*WHAT IS REQUIRED*
Output word for word the lines from the one with "Screen dimensions: 794x535" to the final line of the data, both ends included, but skip the pictures.

(Stored dataset items)
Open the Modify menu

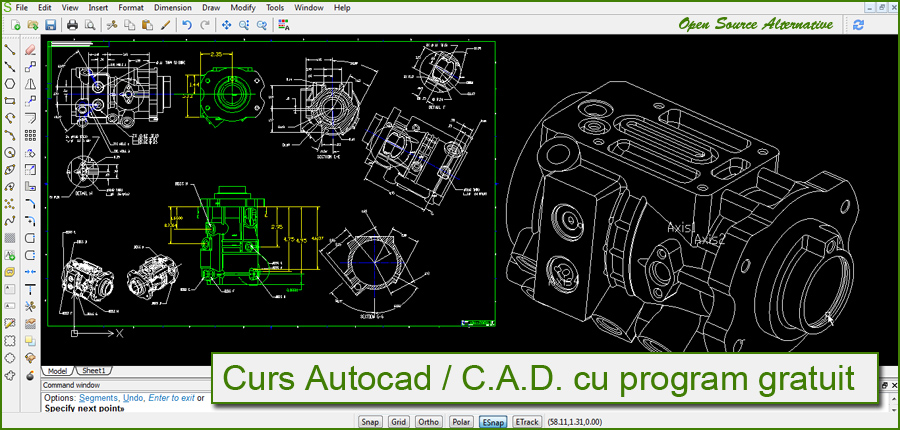(245, 7)
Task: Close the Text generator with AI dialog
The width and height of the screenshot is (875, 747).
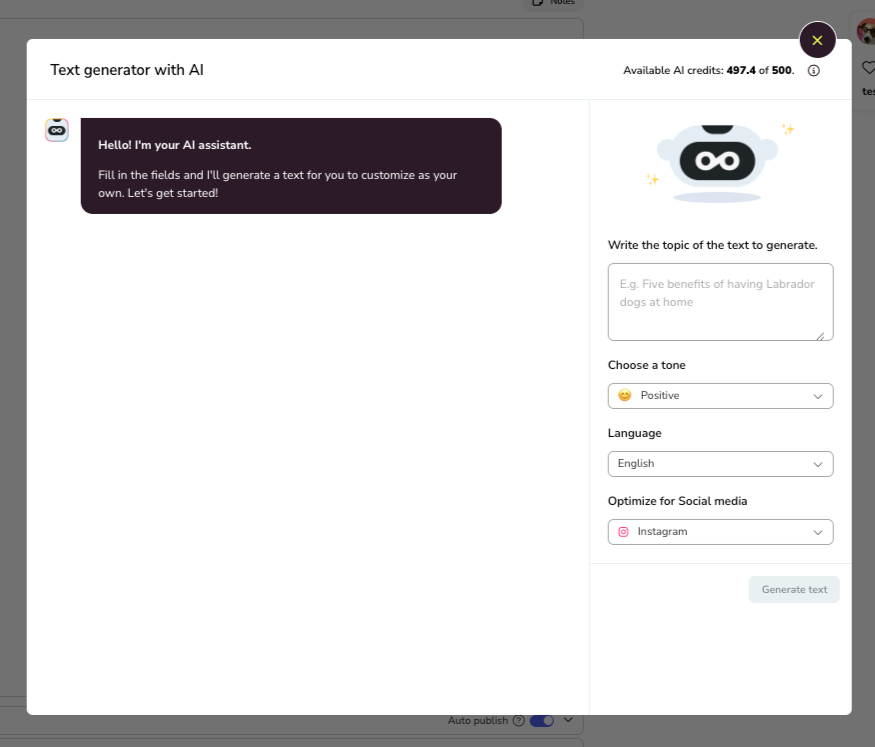Action: 817,40
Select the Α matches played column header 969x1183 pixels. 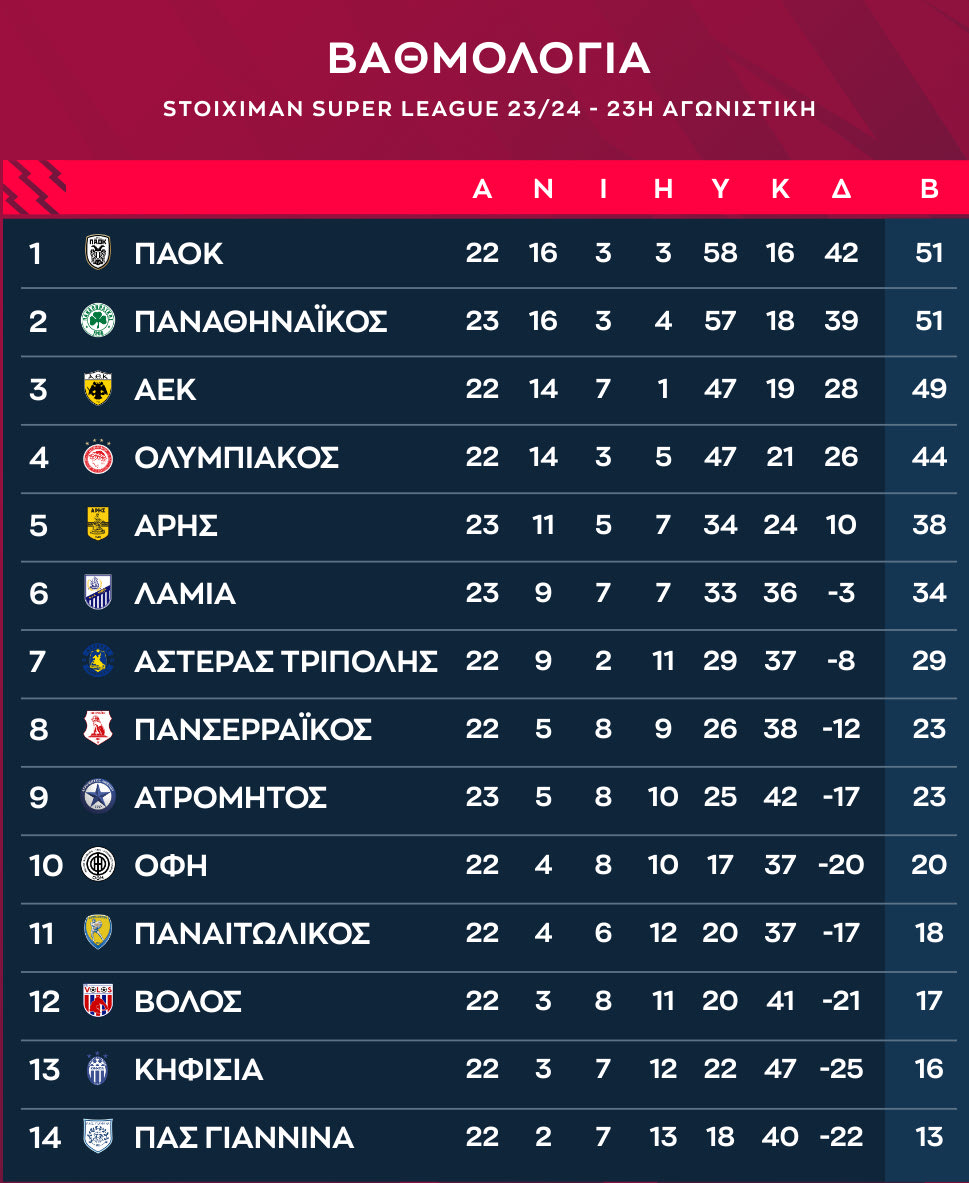tap(482, 189)
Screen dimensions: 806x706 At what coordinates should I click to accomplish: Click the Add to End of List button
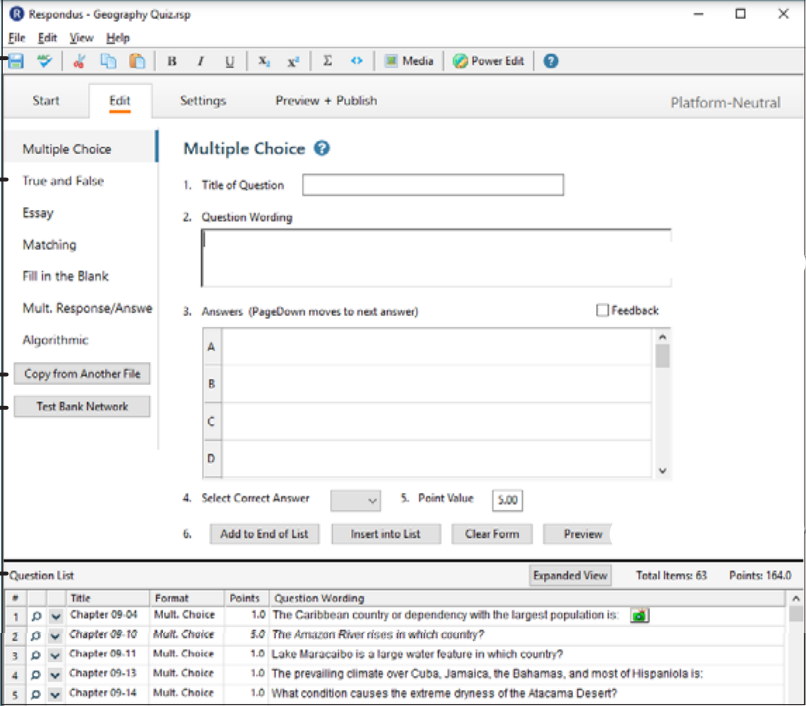coord(264,534)
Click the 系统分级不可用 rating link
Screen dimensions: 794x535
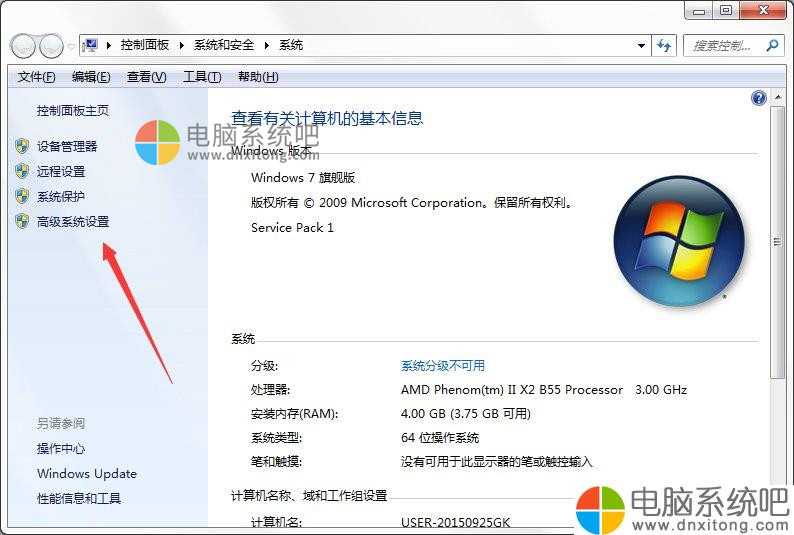click(443, 365)
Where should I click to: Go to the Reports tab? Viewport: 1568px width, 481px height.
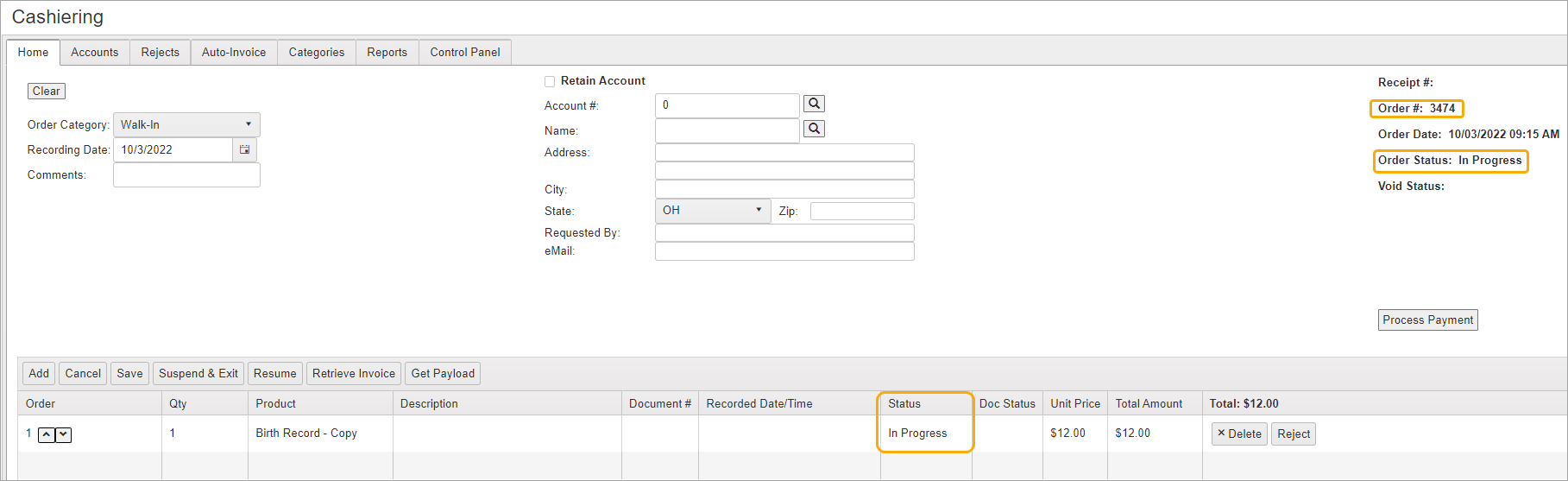[x=387, y=52]
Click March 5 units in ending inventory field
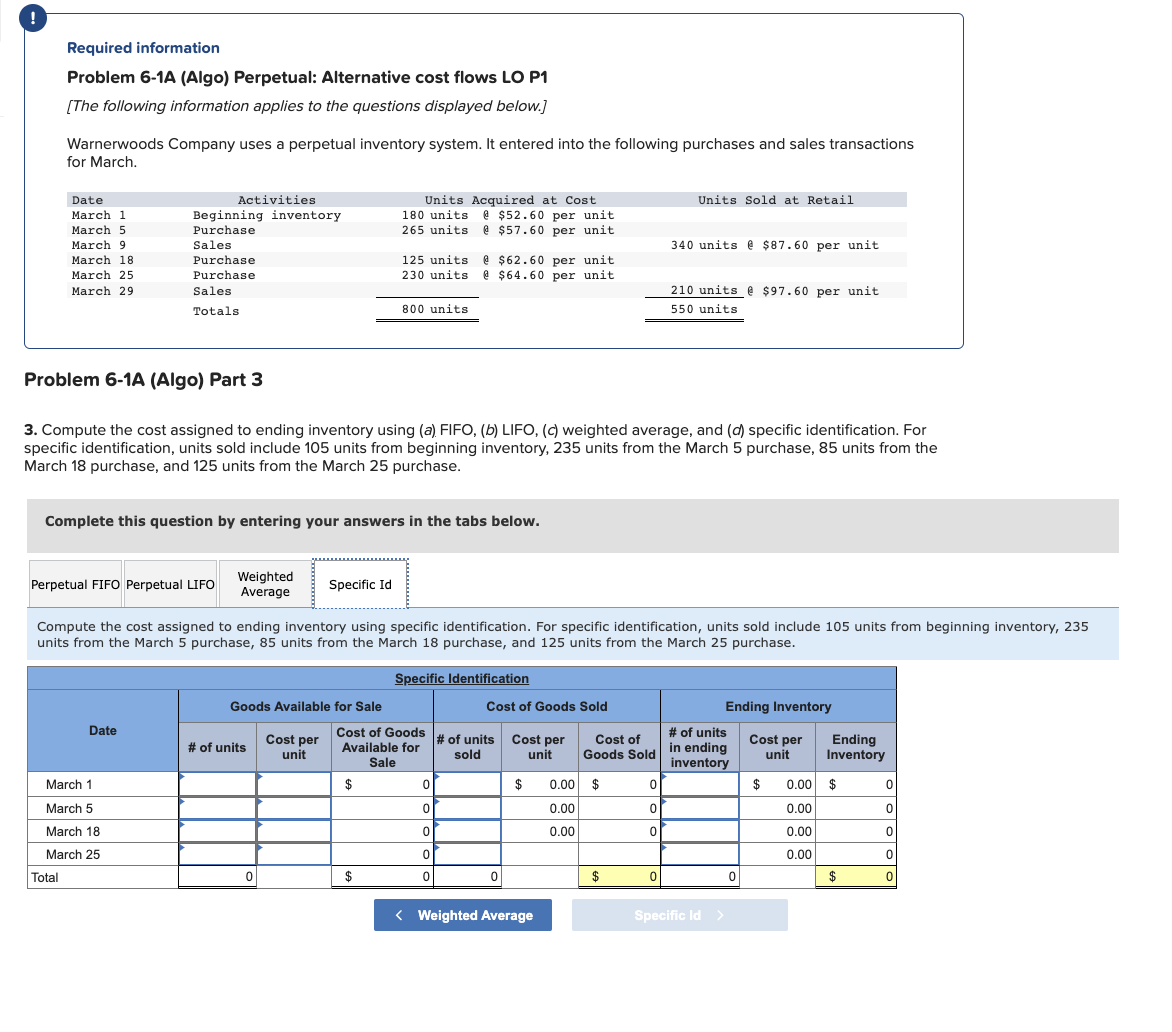This screenshot has width=1172, height=1032. click(x=700, y=808)
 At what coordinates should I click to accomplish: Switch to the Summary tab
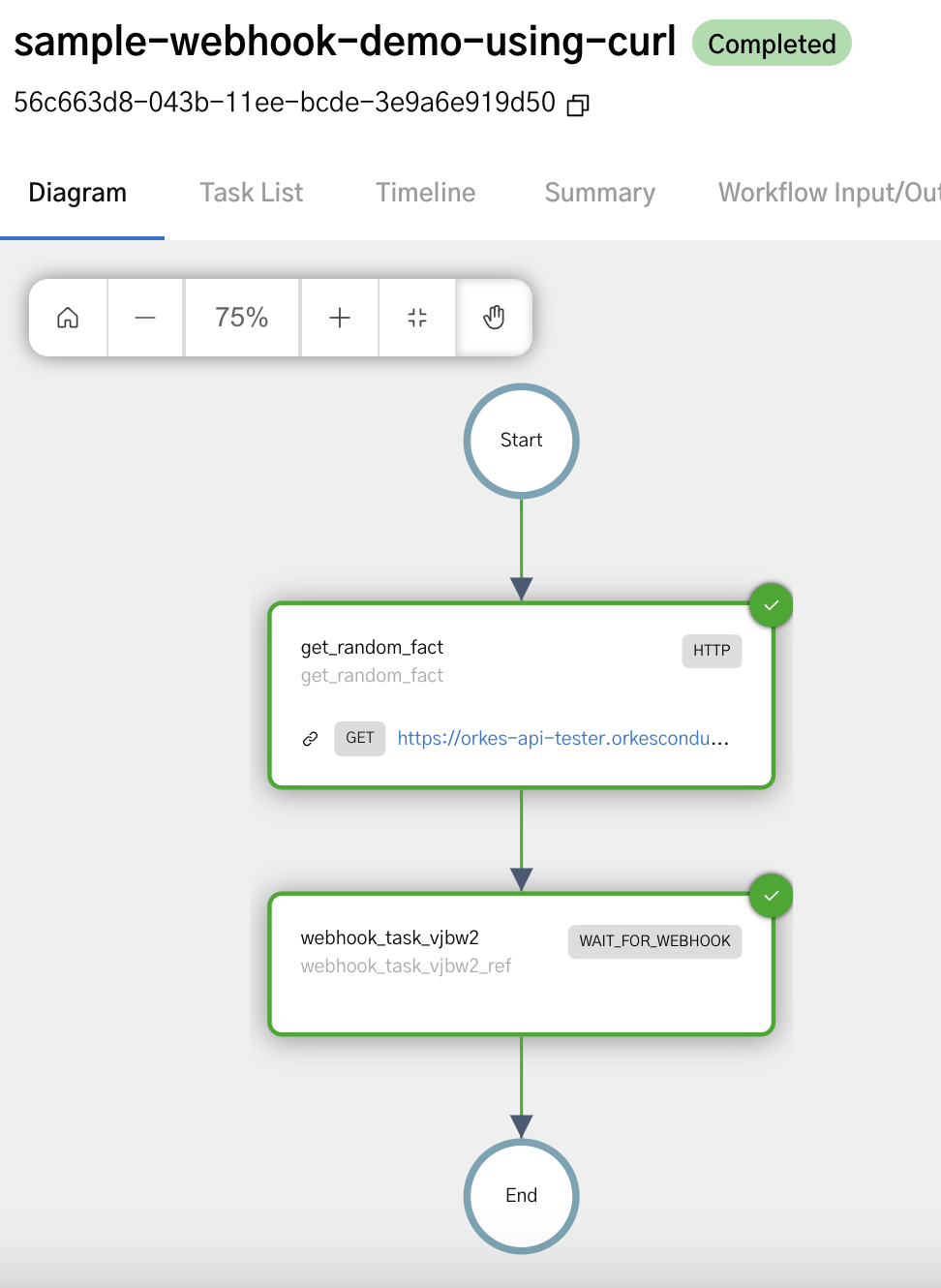[x=599, y=192]
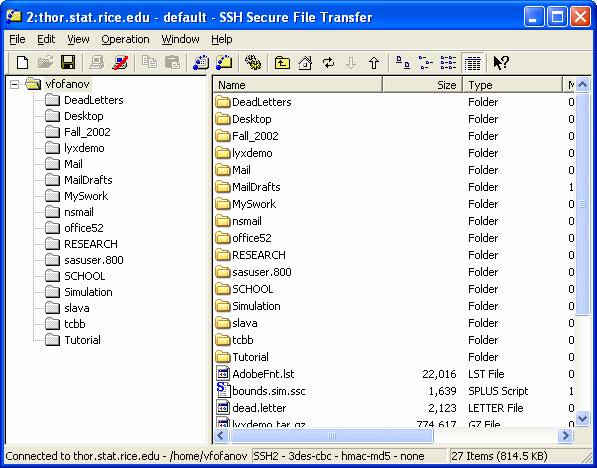The height and width of the screenshot is (468, 597).
Task: Switch to Large Icons view
Action: 403,62
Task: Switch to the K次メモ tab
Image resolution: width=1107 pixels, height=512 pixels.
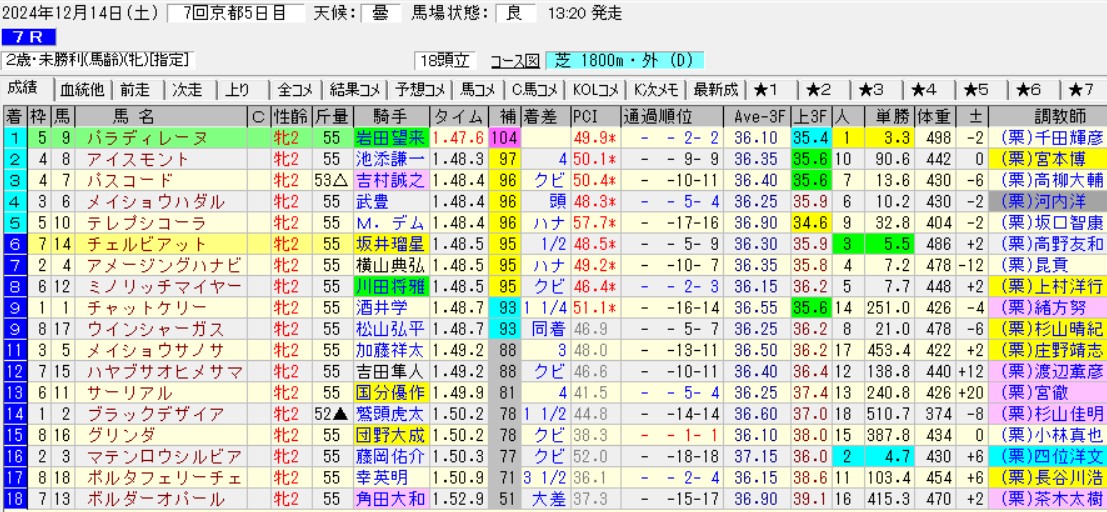Action: click(x=656, y=89)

*SOLUTION BELOW*
Screen dimensions: 794x535
click(443, 365)
Where should I click to: Go to the Reports tab? Viewport: 1568px width, 481px height.
[x=387, y=52]
Click March 5 units in ending inventory field
This screenshot has width=1172, height=1032. click(x=700, y=808)
 At what coordinates should I click to accomplish: Switch to the Summary tab
[x=599, y=192]
The height and width of the screenshot is (468, 597).
Task: Switch to Large Icons view
Action: 403,62
Task: Switch to the K次メモ tab
Image resolution: width=1107 pixels, height=512 pixels.
Action: click(x=656, y=89)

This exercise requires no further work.